Given task 1: Write out the passage from the text on the softoken memory leaks, starting at "All the leaks" and ending at "more extensive patch.".

Excerpted text:
▼▼▼

All the leaks were isolated in softoken. The url and the entire DER CRL were
leaked.
Comment 18 Julien Pierre 2002-08-12 18:33:20 PDT
I just created a patch for NSS 3.6 to plug the leaks. While doing so, I noticed
an incredible number of copies. In particular, the biggest leak in this case was
a leak of a complete copy of the DER CRL, which was only used as a boolean to
see if we have the CRL ! This is a waste and increases the memory footprint
unnecessarily. The patch I have attached only plugs the leak but does not
decrease the footprint, which was the original subject of this bug. I will
attempt to produce another patch that fixes both at the same time, but it will
be a more extensive patch.

▲▲▲

Records excerpted from a collection:
▼▼▼

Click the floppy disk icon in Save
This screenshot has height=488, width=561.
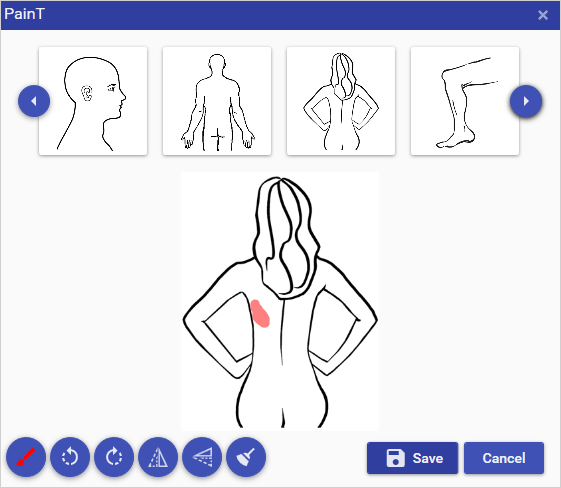click(395, 458)
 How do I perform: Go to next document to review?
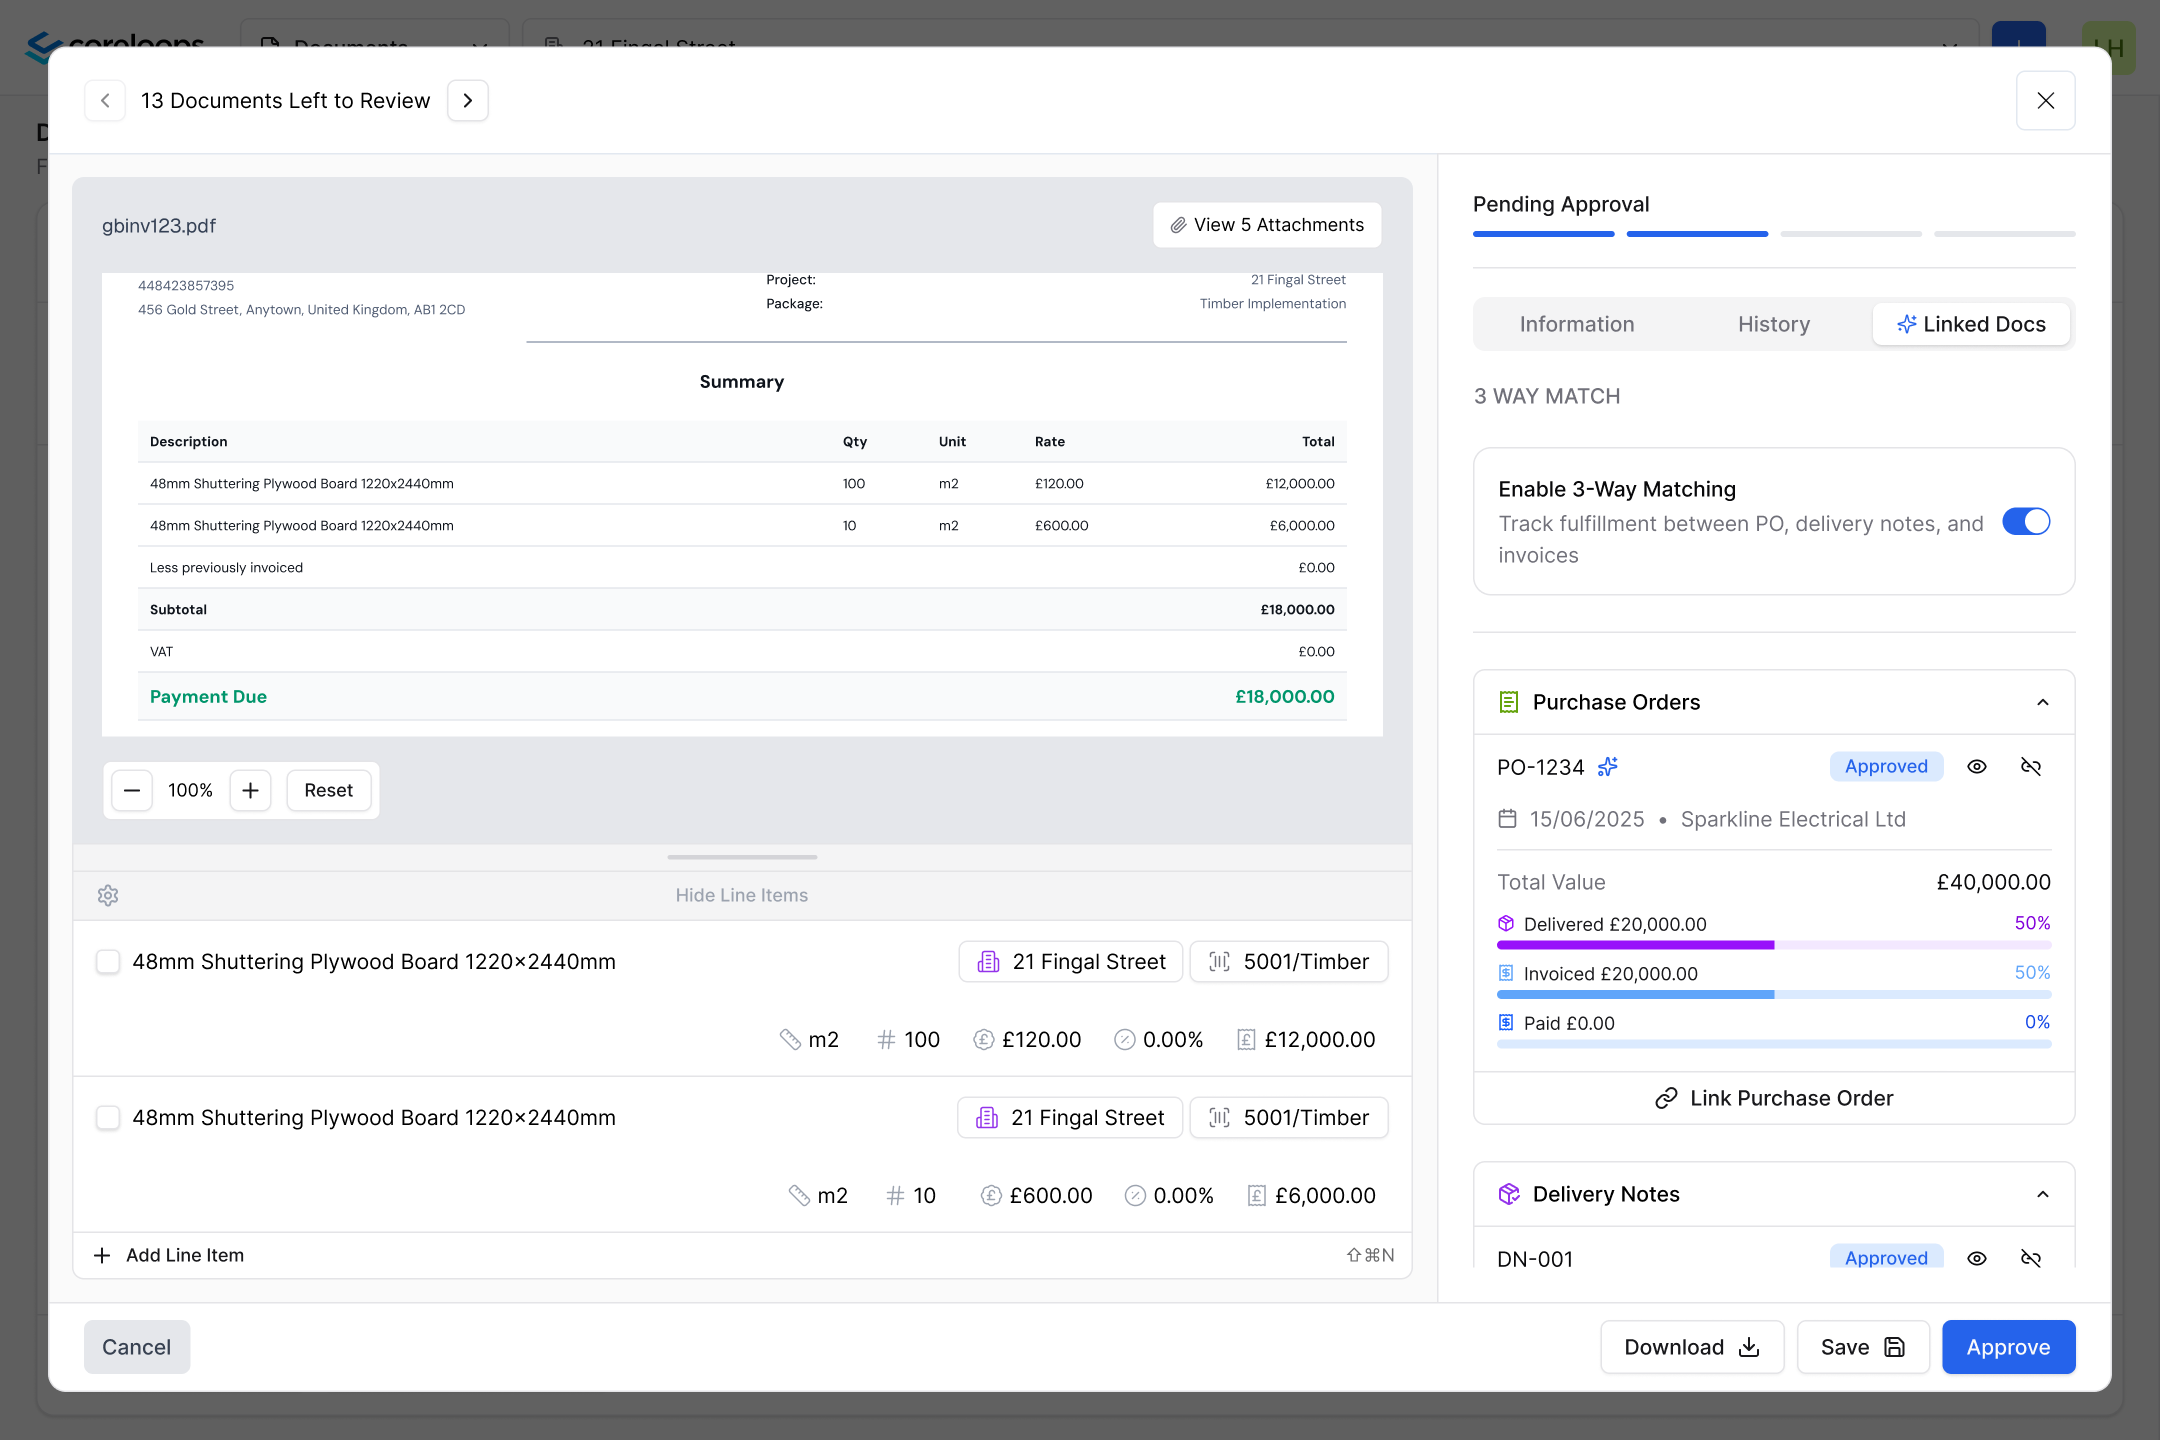click(467, 101)
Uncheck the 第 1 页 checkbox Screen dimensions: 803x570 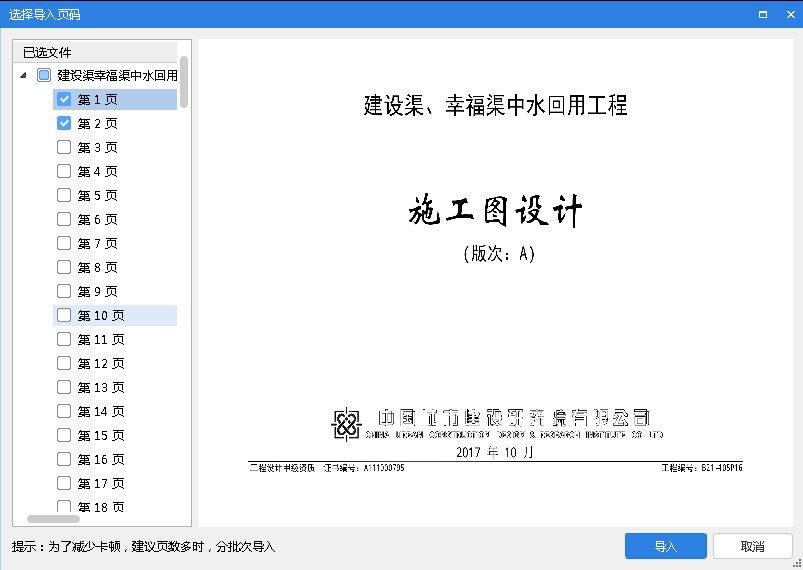[64, 99]
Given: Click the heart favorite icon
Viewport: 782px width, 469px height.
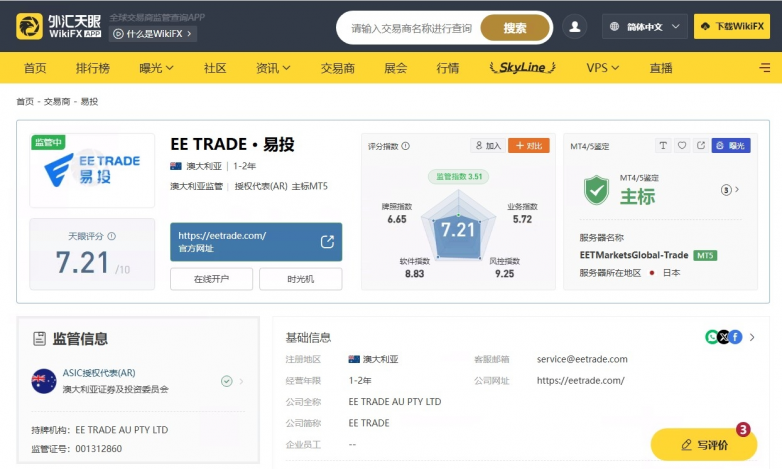Looking at the screenshot, I should tap(682, 146).
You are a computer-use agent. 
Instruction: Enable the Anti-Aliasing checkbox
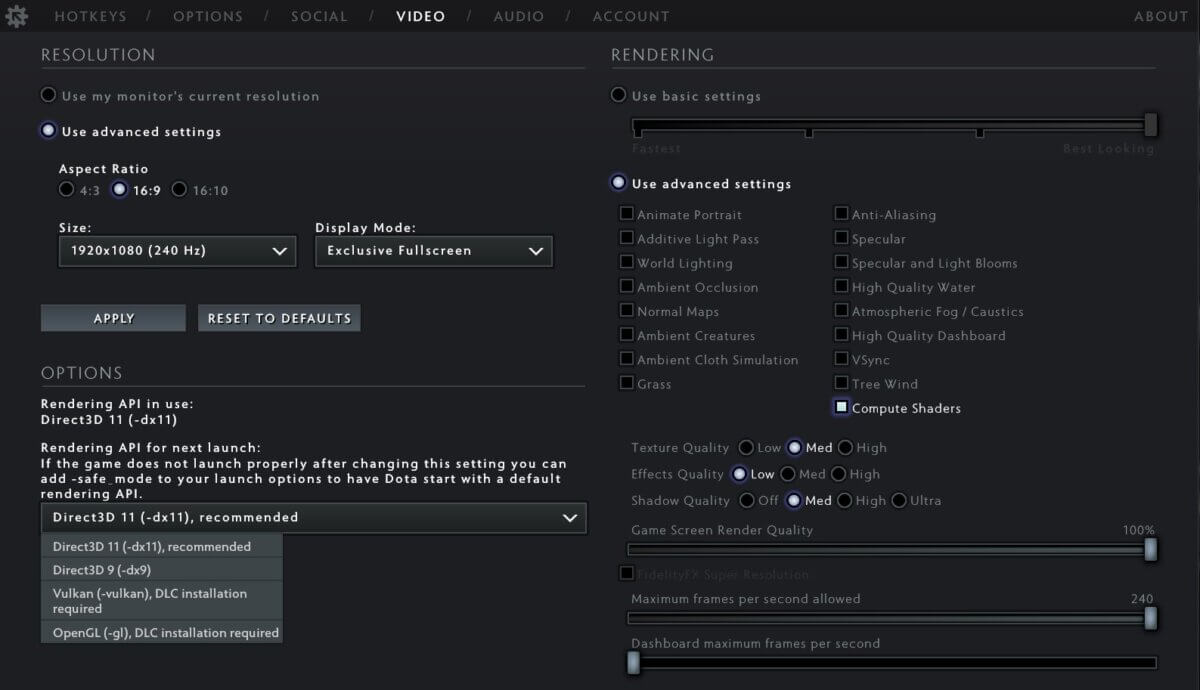coord(842,214)
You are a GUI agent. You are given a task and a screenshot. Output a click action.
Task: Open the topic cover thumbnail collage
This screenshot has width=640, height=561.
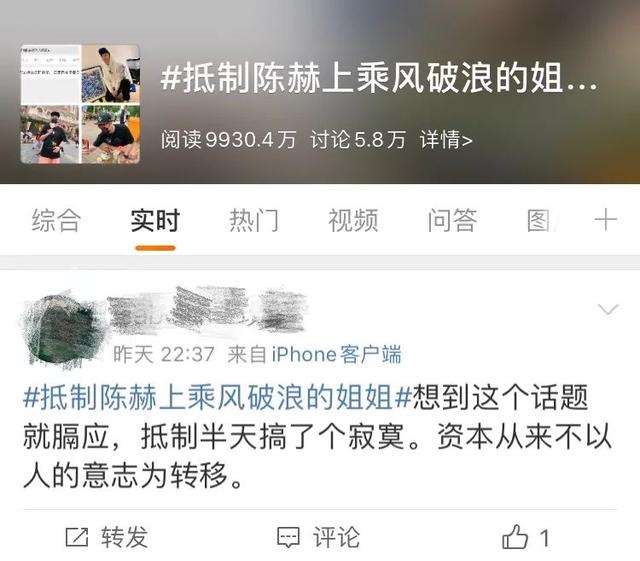pos(80,104)

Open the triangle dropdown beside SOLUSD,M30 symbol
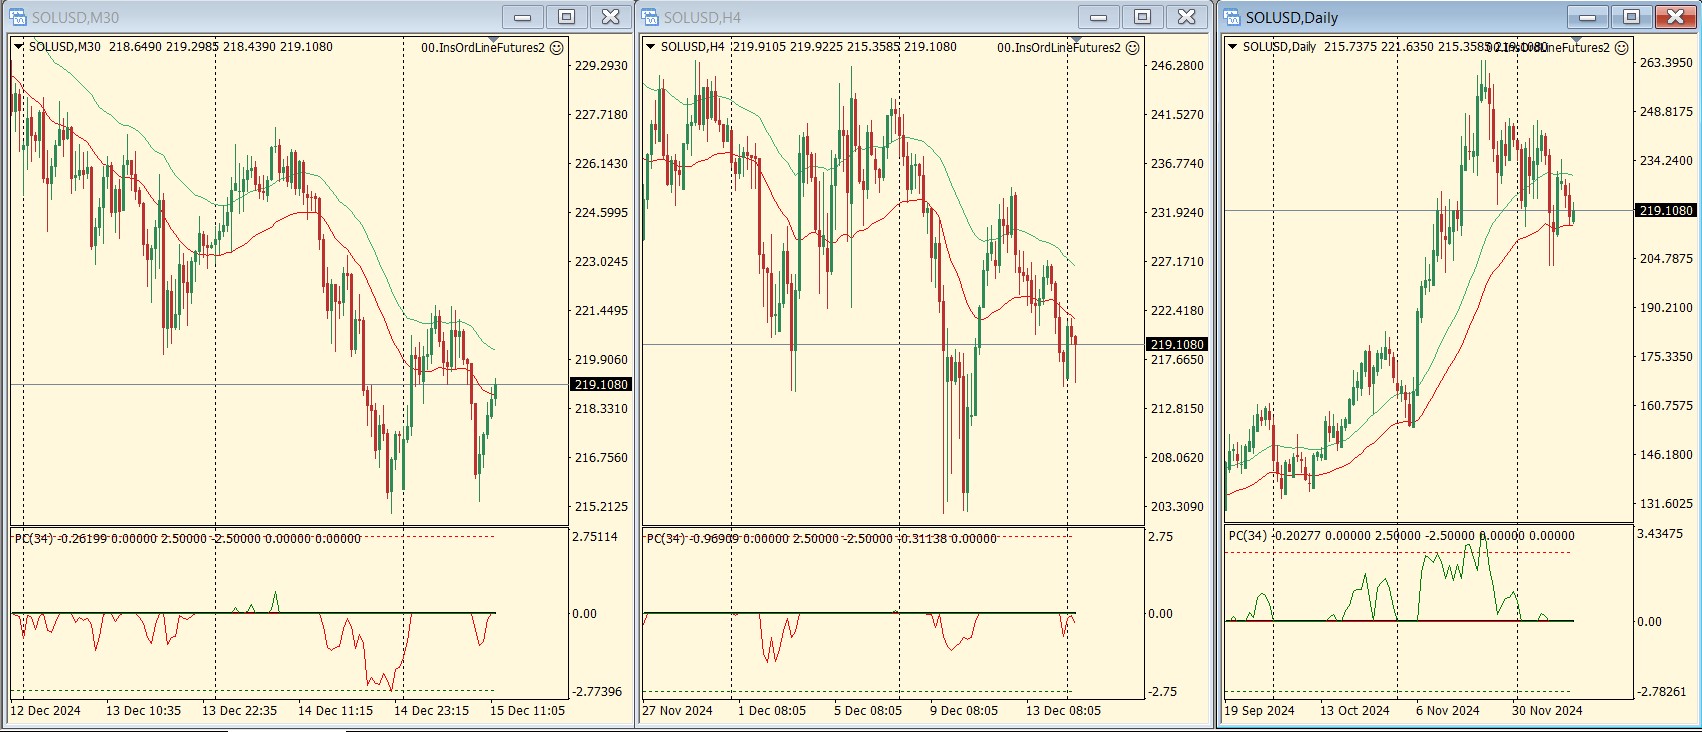(x=19, y=46)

▲▲▲

Given task 2: In the records, starting at the line that contains "You are a computer-use agent." and ending at the end of the records, swap "screenshot" for "screen capture" and leave everything else unchanged. Give back only those lines, without the pictures.

Task answer 1:
All the leaks were isolated in softoken. The url and the entire DER CRL were
leaked.
Comment 18 Julien Pierre 2002-08-12 18:33:20 PDT
I just created a patch for NSS 3.6 to plug the leaks. While doing so, I noticed
an incredible number of copies. In particular, the biggest leak in this case was
a leak of a complete copy of the DER CRL, which was only used as a boolean to
see if we have the CRL ! This is a waste and increases the memory footprint
unnecessarily. The patch I have attached only plugs the leak but does not
decrease the footprint, which was the original subject of this bug. I will
attempt to produce another patch that fixes both at the same time, but it will
be a more extensive patch.

Task answer 2:
You are a computer-use agent. 
Instruction: Enable the Anti-Aliasing checkbox
coord(842,214)
You are a GUI agent. You are given a task and a screen capture. Output a click action.
Task: Open the topic cover thumbnail collage
This screen capture has width=640, height=561.
pos(80,104)

Open the triangle dropdown beside SOLUSD,M30 symbol
(x=19, y=46)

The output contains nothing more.